Negotiated cash fed cattle trade was undeveloped through Tuesday afternoon.
Live Cattle futures edged higher with the firm fundamental outlook—at least static demand levels and weather-dampened beef production—for the near term. Feeder Cattle softened, likely due most to positioning after the previous session’s strong gain.
Live Cattle futures closed an average of 30¢ higher (5¢ higher to 97¢ higher in spot Feb).
Other than an average of 12¢ higher in Sep and Oct, Feeder Cattle futures closed an average of 32¢ lower.
Corn futures closed fractionally higher to 1¢ higher.
Soybean futures closed 1¢ to 2¢ higher.
Wholesale beef values were weak on light to moderate demand and offerings, according to the Agricultural Marketing Service.
Choice boxed beef cutout value was 63¢ lower Tuesday afternoon at $217.02/cwt. Select was 31¢ lower at $213.10.
Major U.S. financial indices closed higher again Tuesday, buoyed by positive quarterly earnings reports. Also, there may have been some betting on the President’s State of The Union address scheduled for Tuesday night.
The Dow Jones Industrial Average closed 172 points higher. The S&P 500 closed 12 points higher. The NASDAQ was up 54 points.
Agricultural producers were more optimistic about the agricultural economy in January, but they remain concerned about farmland values, according to results from the January Purdue University/CME Group Ag Economy Barometer.
The barometer rebounded 16 points from December, to 143 in January.

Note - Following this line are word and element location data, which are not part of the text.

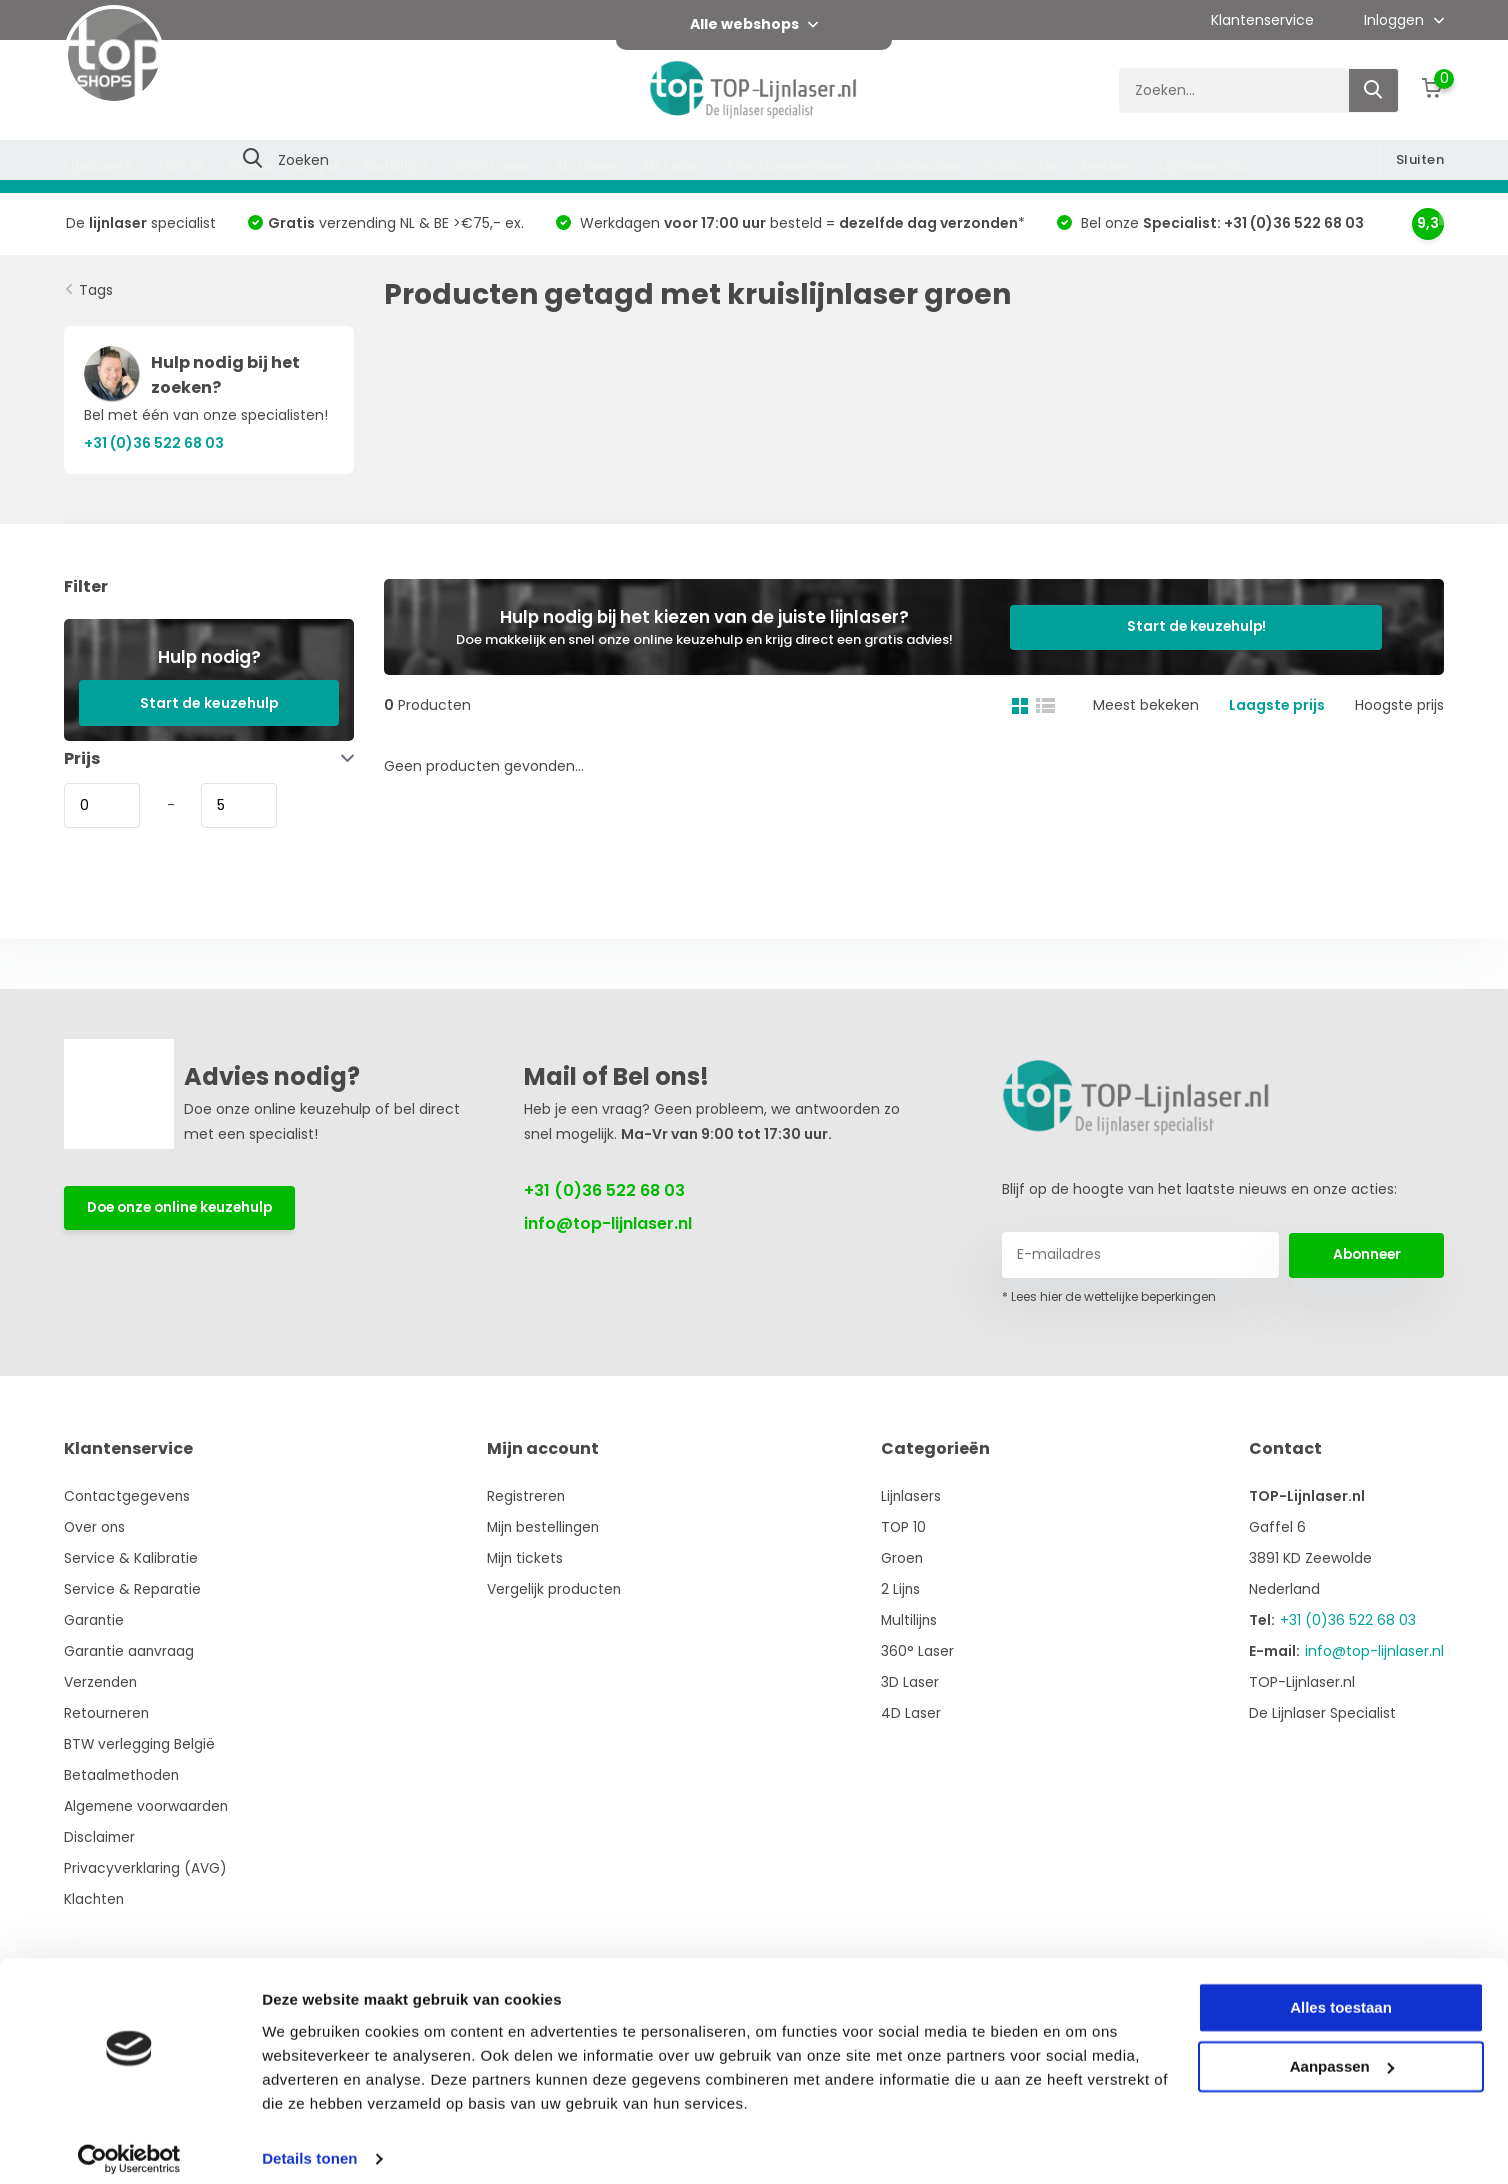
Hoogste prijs (1399, 705)
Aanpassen (1342, 2052)
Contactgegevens (128, 1496)
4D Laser (672, 166)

It’s based on 400 survey responses from agricultural producers across the country.
“This survey provided us with the first opportunity to measure farmers’ sentiment following the announcement of USDA’s second round of Market Facilitation Program (MFP) payments and the passage of the 2018 Farm Bill,” says James Mintert, the barometer’s principal investigator and director of Purdue University’s Center for Commercial Agriculture. “It appears that these two announcements provided a significant boost to producer sentiment regarding both current and future economic conditions.”
In January, both of the barometer’s two sub-indices increased month to month. The Index of Current Conditions rose 3 points to 132. The Index of Future Expectations increased 13 points to 148. Pessimism about farmland values increased, though. According to the January survey, the percentage expecting higher farmland values over the next 12 months declined 4 points to 13%. Those expecting higher values in the next five years declined 2 points to 48%.